Chromosomal translocations involving the platelet-derived growth factor beta receptor (PDGF betaR) gene have been reported in some patients with chronic myelomonocytic leukemia (CMML). The resultant fusion proteins have constitutive PDGF betaR tyrosine kinase activity, but the partner genes previously reported (tel, Huntingtin interacting protein 1 [HIP-1], H4/D10S170) have poorly understood roles in the oncogenic activity of the fusion proteins. A novel PDGF betaR fusion protein has been characterized in a patient with CMML and an acquired t(5;17)(q33;p13). Southern blot analysis on patient leukemia cells demonstrated involvement of the PDGF betaR gene.
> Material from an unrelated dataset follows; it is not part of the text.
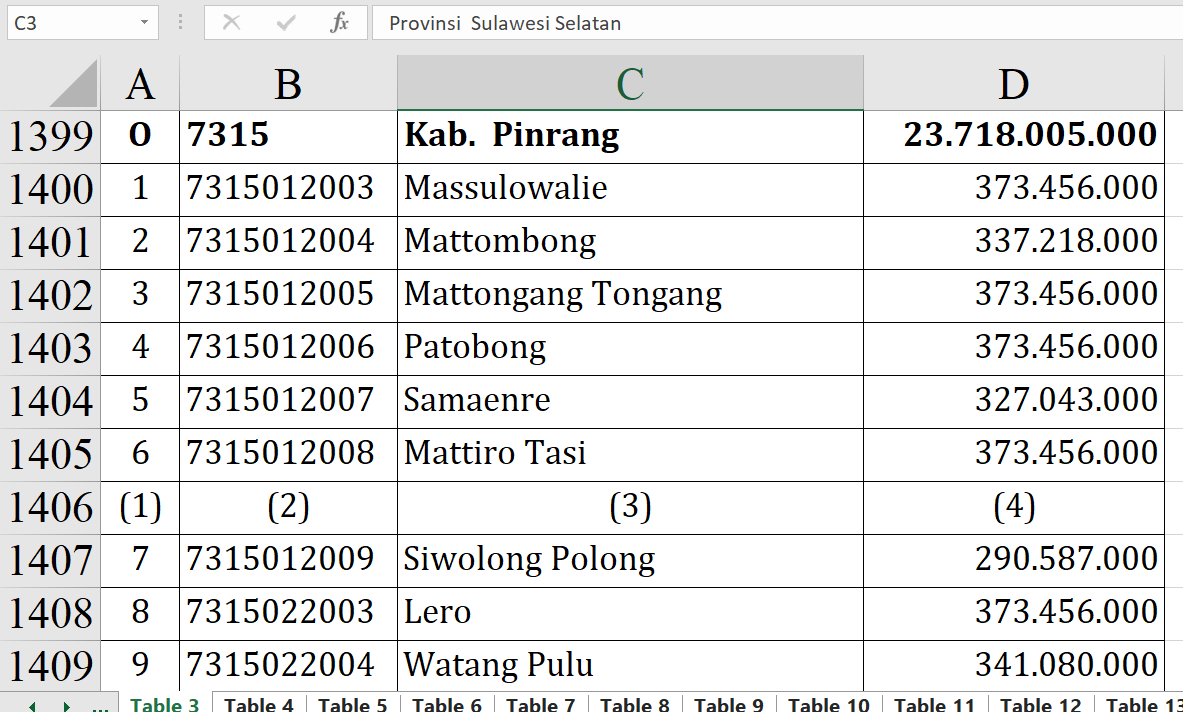Viewport: 1183px width, 712px height.
Task: Click the Select All corner triangle
Action: click(74, 84)
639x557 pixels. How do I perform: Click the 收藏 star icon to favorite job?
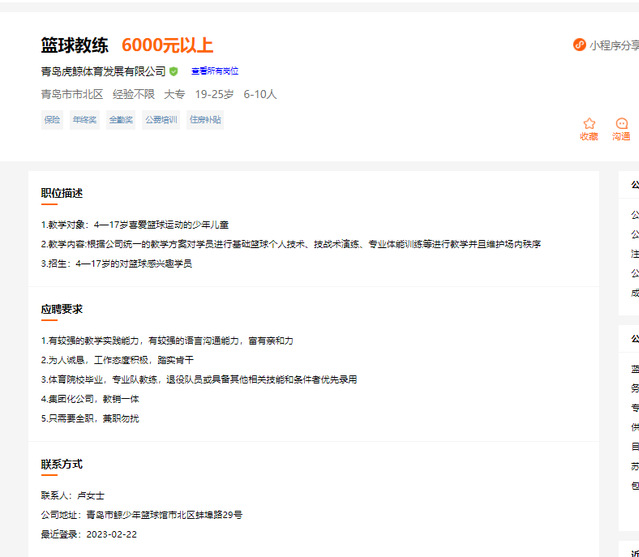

Using 5' rapid amplification of complementary DNA ends-polymerase chain reaction (RACE-PCR) on patient RNA, rabaptin-5 was identified as a novel partner fused in-frame to the PDGF betaR gene. The new fusion protein includes more than 85% of the native Rabaptin-5 fused to the transmembrane and intracellular tyrosine kinase domains of the PDGF betaR. Transduction with a retroviral vector expressing rabaptin-5/PDGF betaR transformed the hematopoietic cell line Ba/F3 to growth factor independence and caused a fatal myeloproliferative disease in mice. Rabaptin-5 is a well-studied protein shown to be an essential and rate-limiting component of early endosomal fusion through interaction with the Ras family GTPases Rab5 and Rab4. The fusion protein includes 3 of 4 coiled-coil domains (involved in homodimerization of native rabaptin-5), 2 caspase-3 cleavage sites, and a binding site for the tumor suppressor gene tuberin (tuberous sclerosis complex-2). Early endosomal transport is critical in regulation of various growth factor receptors, through ligand-induced clathrin-mediated endocytosis, and thus this new fusion protein links together 2 important pathways of growth regulation. (Blood. 2001;98:2518-2525) (C) 2001 by The American Society of Hematology.